*What the task requires*: Exact copy, no pictures: every line from the one that contains "Click the chevron on the Track package row" through the end of the data below, and nothing else.
== Source data ==
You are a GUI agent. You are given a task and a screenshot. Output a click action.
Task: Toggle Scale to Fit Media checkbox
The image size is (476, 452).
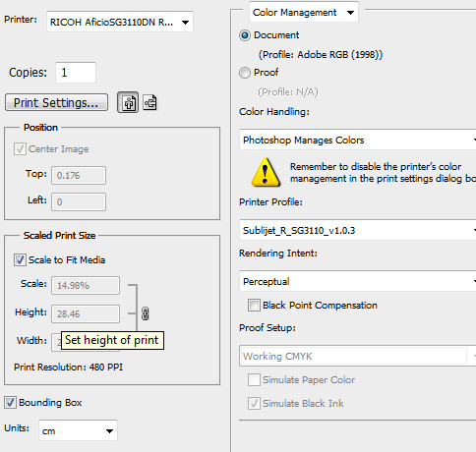pyautogui.click(x=20, y=260)
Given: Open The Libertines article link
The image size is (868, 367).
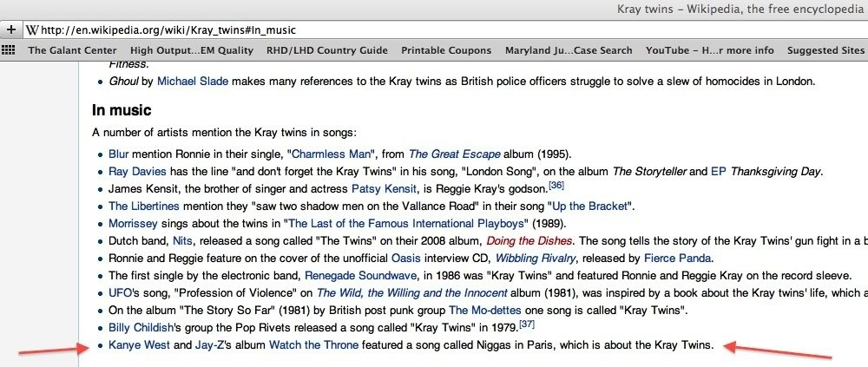Looking at the screenshot, I should 144,206.
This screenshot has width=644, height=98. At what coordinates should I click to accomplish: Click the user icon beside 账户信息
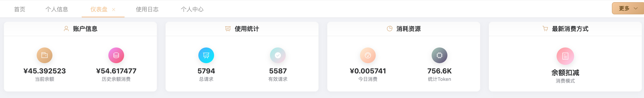point(66,29)
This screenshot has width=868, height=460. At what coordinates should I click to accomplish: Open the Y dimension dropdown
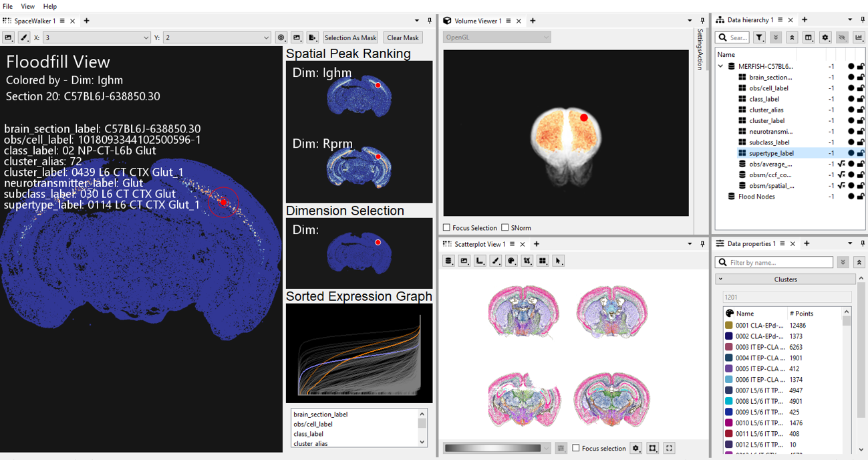[x=217, y=38]
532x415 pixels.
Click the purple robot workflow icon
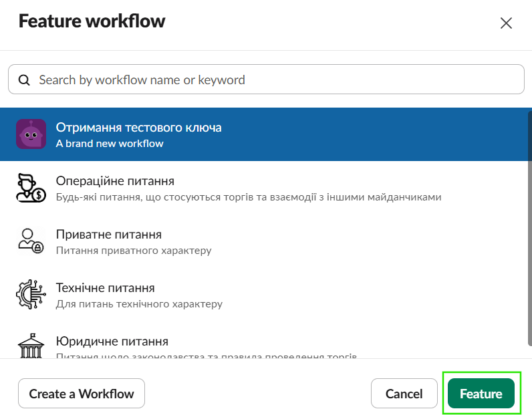pos(31,134)
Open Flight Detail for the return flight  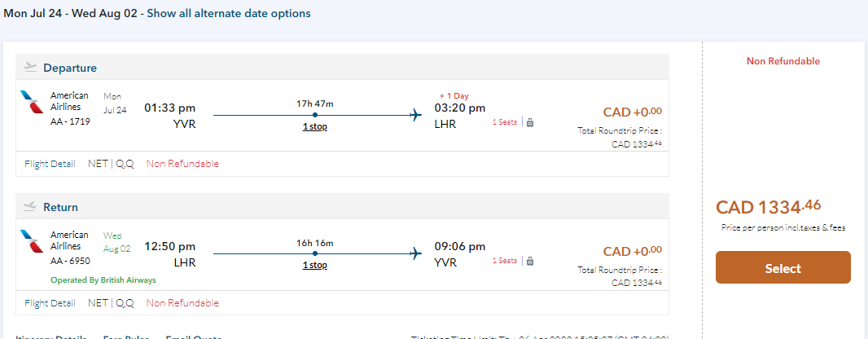coord(51,303)
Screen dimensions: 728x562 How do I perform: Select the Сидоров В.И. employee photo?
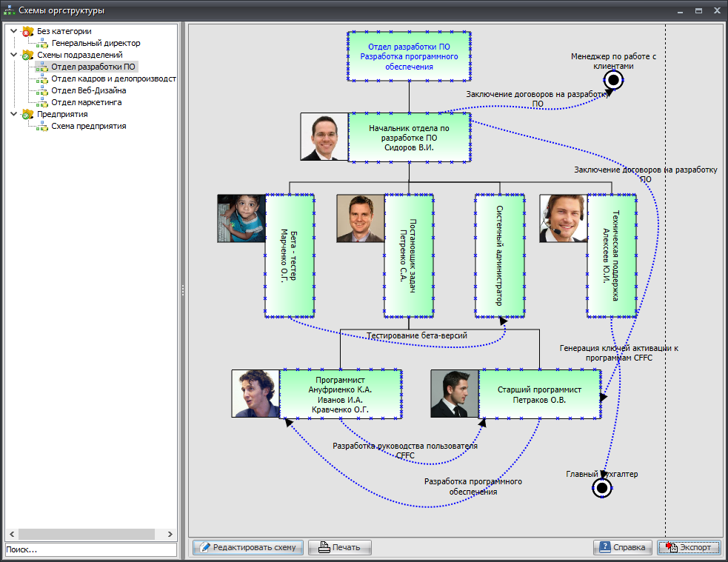(324, 137)
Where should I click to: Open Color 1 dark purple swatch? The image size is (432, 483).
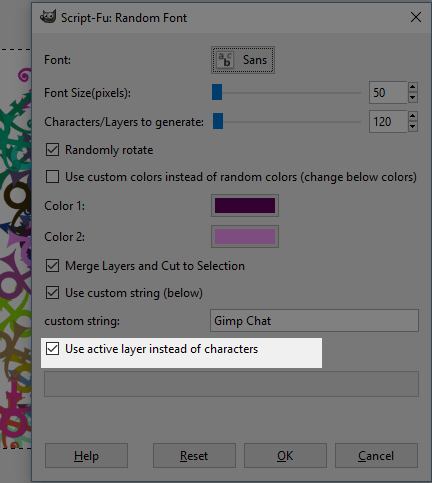245,205

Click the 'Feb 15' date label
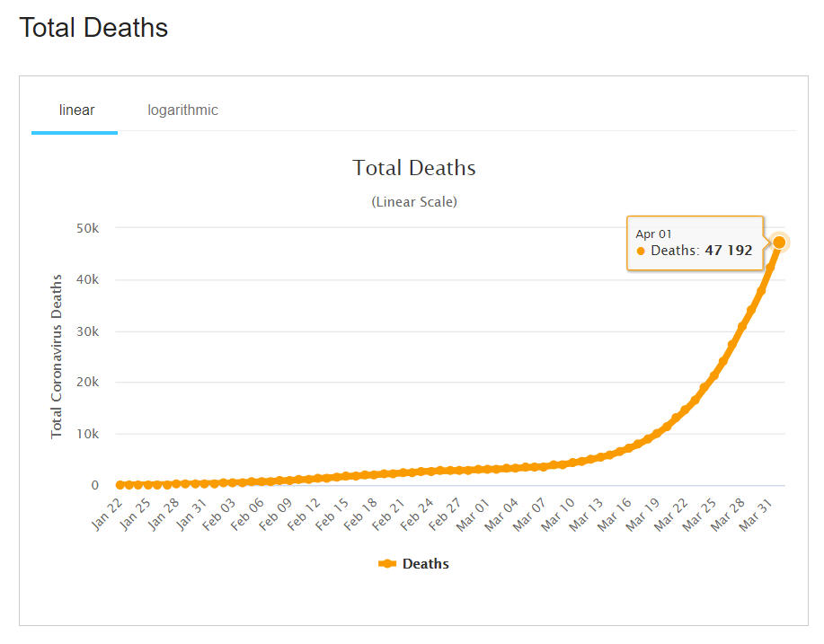coord(332,511)

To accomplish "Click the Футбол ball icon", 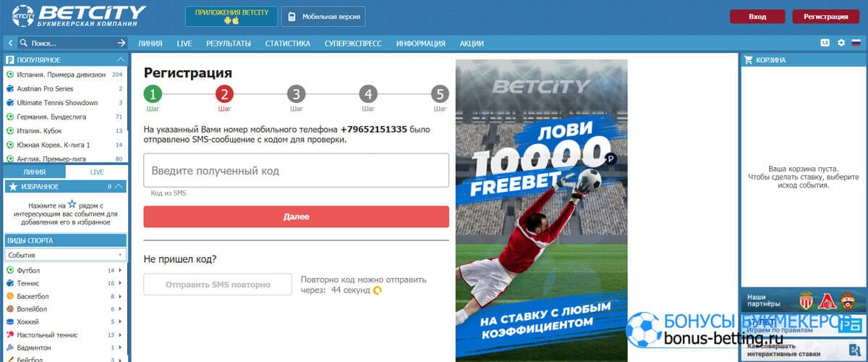I will click(x=10, y=270).
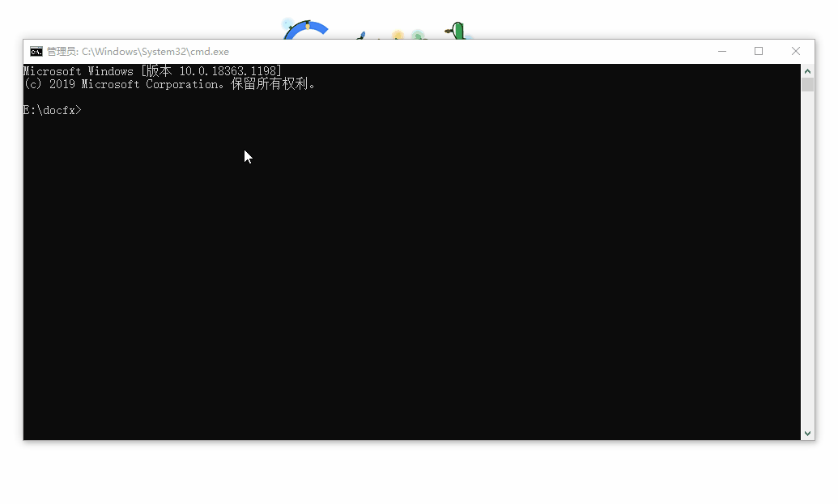This screenshot has width=838, height=504.
Task: Minimize the cmd.exe window
Action: [x=722, y=52]
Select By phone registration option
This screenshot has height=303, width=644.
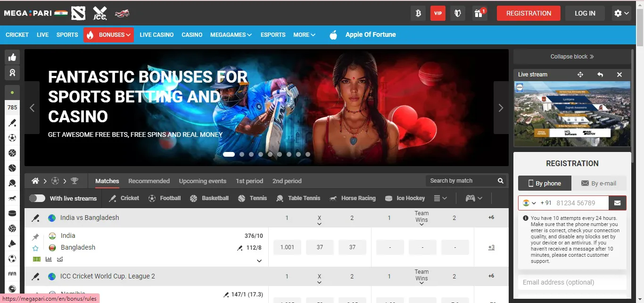[545, 183]
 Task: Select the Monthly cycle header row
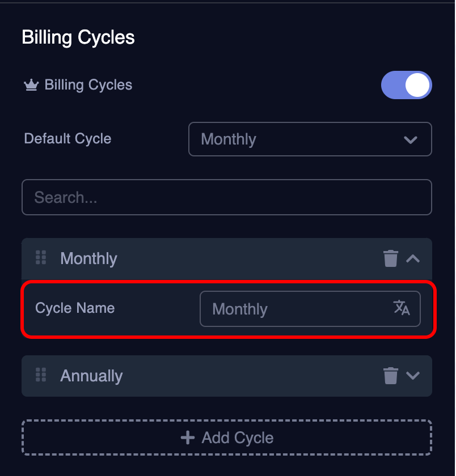170,258
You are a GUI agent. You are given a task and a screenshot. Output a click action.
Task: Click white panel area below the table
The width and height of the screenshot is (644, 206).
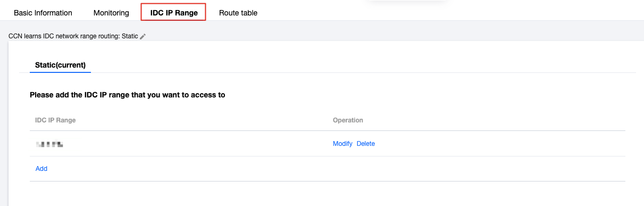pos(328,194)
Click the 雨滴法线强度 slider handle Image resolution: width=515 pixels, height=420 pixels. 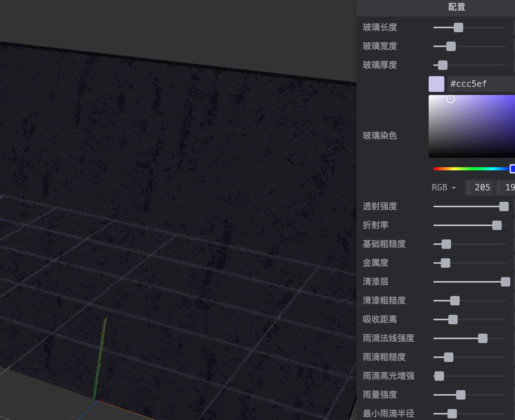(x=482, y=338)
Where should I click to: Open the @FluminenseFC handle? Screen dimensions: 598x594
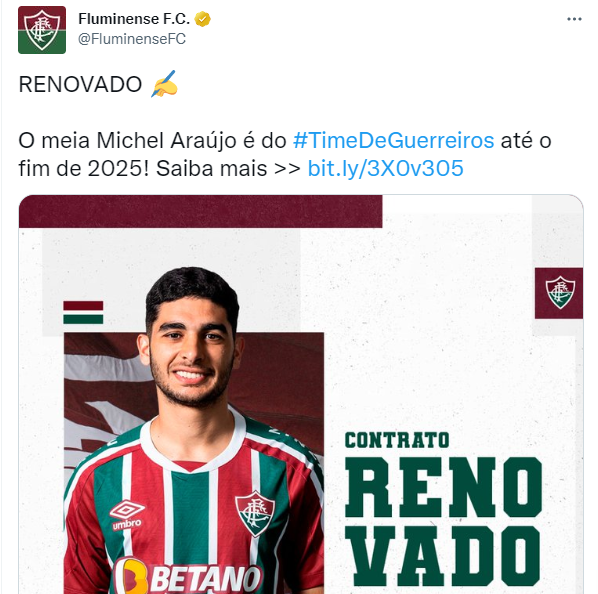(x=132, y=39)

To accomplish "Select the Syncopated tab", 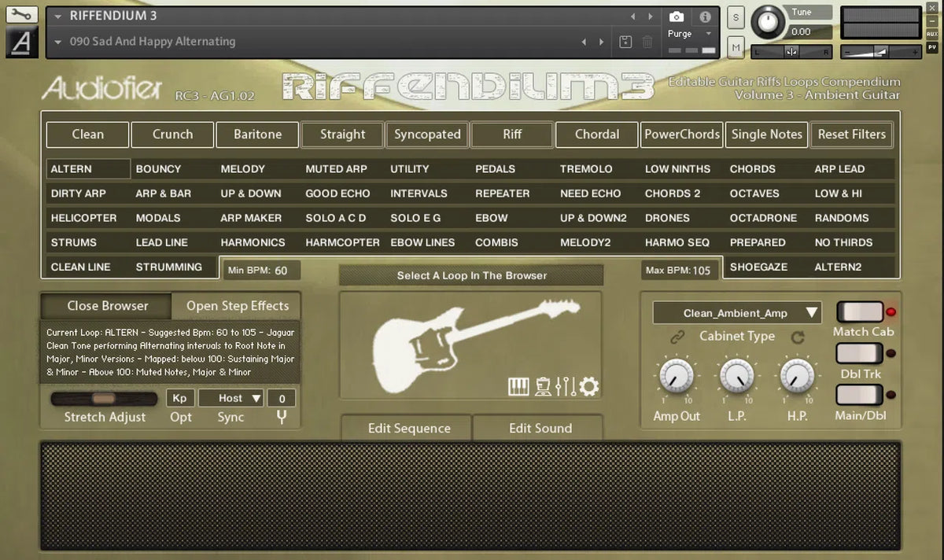I will click(426, 134).
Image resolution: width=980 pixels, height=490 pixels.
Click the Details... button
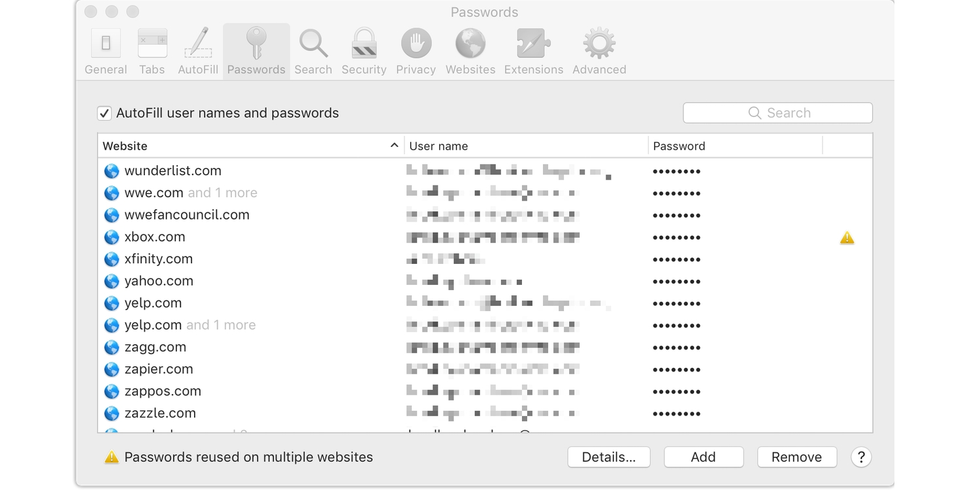tap(608, 457)
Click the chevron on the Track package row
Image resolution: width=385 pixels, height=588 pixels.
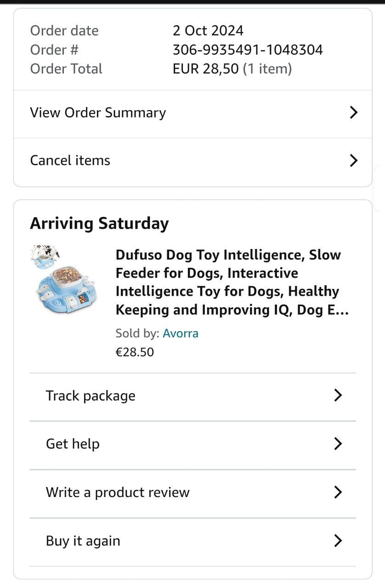[338, 396]
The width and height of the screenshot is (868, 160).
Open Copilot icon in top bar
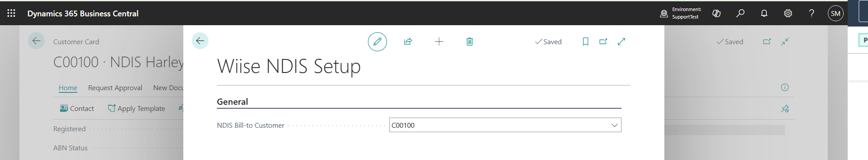click(716, 13)
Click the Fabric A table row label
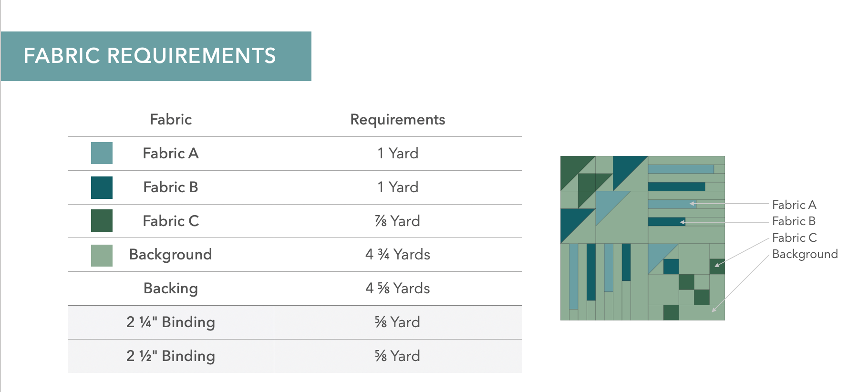 tap(171, 154)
===
*Answer to the problem*:
Click the chevron on the Track package row
Image resolution: width=385 pixels, height=588 pixels.
[338, 396]
The width and height of the screenshot is (868, 160).
Open Copilot icon in top bar
click(716, 13)
Click the Fabric A table row label
 tap(171, 154)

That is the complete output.